Department of Veterans Affairs leaders are ensuring that compliance is going hand in hand with risk management in order to beef up cybersecurity systems at their inception.

VA CISO and Deputy Assistant Secretary of Information Security Lynette Sherrill said at Rise8’s Prodacity event that public servants need to be educated on what risk looks like within their systems beyond a “checklist exercise,” and that part of solving the problem involves hiring skilled cybersecurity employees who can sort technical risks from compliance risks.

Sherrill added that the gulf in cyber skills between the public and private sectors needs to be bridged in innovative ways.
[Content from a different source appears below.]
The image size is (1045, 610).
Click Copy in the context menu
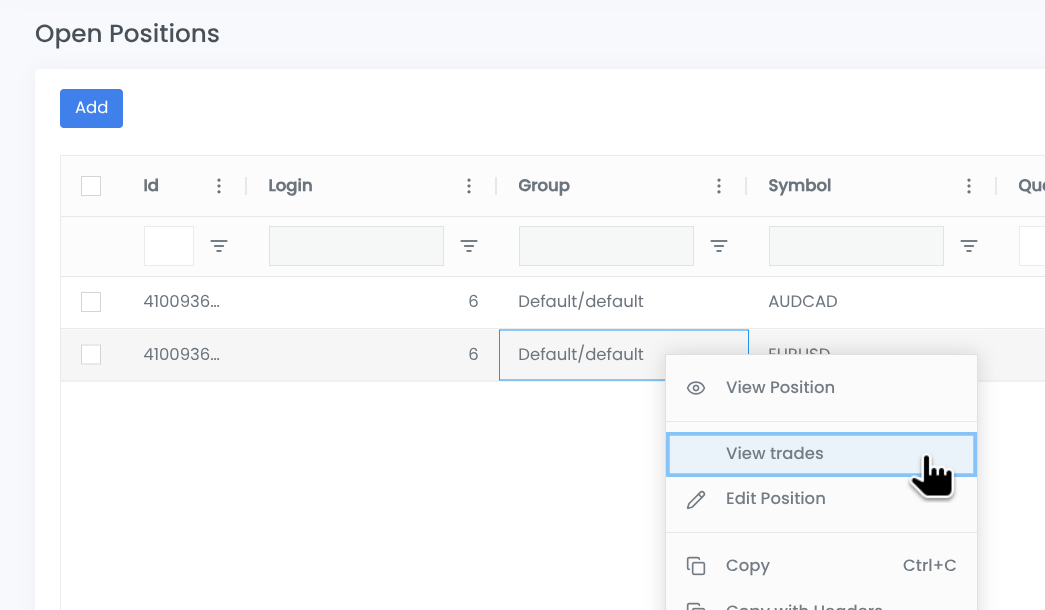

“We’ve got a huge cyber gap in the entire industry. We’ve got to figure out how do we get more people into cybersecurity. We’ve got to use non-traditional hiring methods, non-traditional people and get them interested in cybersecurity. We’ve got cybersecurity people leaving cybersecurity industry because of burnout,” Sherrill said. “We’ve got to figure out ‘How do we fill that pipeline back up,’ inside cybersecurity as a whole.”

Doing More With Less

Though the VA and other federal agencies will always operate in a “constrained resource environment,” Sherrill said, the agency must focus on trying to automate as much of its processes as it can while retaining human oversight over sensitive and critical decisions.

Deputy CIO and Product Engineering Service Carrie Lee said at the event that keeping up with the security of thousands of systems is demanding of her time, and that she “really need to understand the security of the system I’m looking at, at the time I look at it. The assurance of having those automated controls in place and understanding that technical risk posture instead of just a compliance is very important to me, from an authorizing official perspective.”

Security is Part of Everything

Lee said one of the most surprising cultural changes at the VA under her tenure is that “developers don’t mind doing security, it becomes part of just their regular work.” Lee added that part of the reason she joined the agency was to lead this cultural change.

“One of my passions has always been building security in from the start, instead of tacking it on at the end by filling out a bunch of compliance paperwork,” Lee said.

Sherrill said that even though security is a now critical part of VA operations, the agency can’t do the work alone.

“We have to remember partnerships are everything, that none of us can do this in a box, and we cannot do it alone,” Sherrill said. “We have to reach across the entirety of the organization and make sure that we’re partnering with people, and that we’re open to those new ideas and new ways of doing it.”